After I made Calm Among The Ruins it provoked in me feelings I felt living in my first neighborhood on the Lower East Side in NYC. When I moved there in 1981 it was in the throes of being decimated. There were more drugs around than people it seemed, even though it was a very dense neighborhood. There were the original inhabitants, the oldest synagogue in the city and rows of abandoned buildings. It was a neighborhood in flux with this calm center. Buildings were being burned all around us, yet there was a core that was still intact.
But Calm Among The Ruins is closer to me than how it provoked feelings about my old neighborhood. It is more personal. As a 62 year old woman I think about the years of my manic and depressive episodes. Of days where all I wanted to do was die yet was too tired to even try to end it all. When times of elation felt dead to me and all that was ahead was just total blackness, or even worse an endless expansion of nothing. A world of no feelings but only a cocoon of joylessness-no calm, no consolation. The depressive part of manic depression left me limp. Gone were the days of delight over the smallest of things, that feeling of total well-being with the universe.

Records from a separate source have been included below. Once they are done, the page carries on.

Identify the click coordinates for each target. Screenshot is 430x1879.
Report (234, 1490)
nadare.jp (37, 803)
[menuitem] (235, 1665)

Yet through it all-and I don’t know how – there must have been this core running through me, this calm that was unrecognizable yet still there, a calm that in the present was illusive among the wreckage, among the ruins. It was a calm that held me together somewhere deep inside, so hidden that I was not even aware of it. When I made my collage Calm Among The Ruins these thoughts were not conscious. But they were such a core of my being that they came out visually before they whirled around in my head where I could grasp them. I suppose that it is a habit of mine to put meaning to a finished collage. I am always so astounded as to what I can express visually before my consciousness gets it. That is one of the beauties of visual art. You make a piece with your whole being, especially the parts that are buried. For me a finished collage is an emotional document, a document that is for ever a part of me; a document forever a part of time.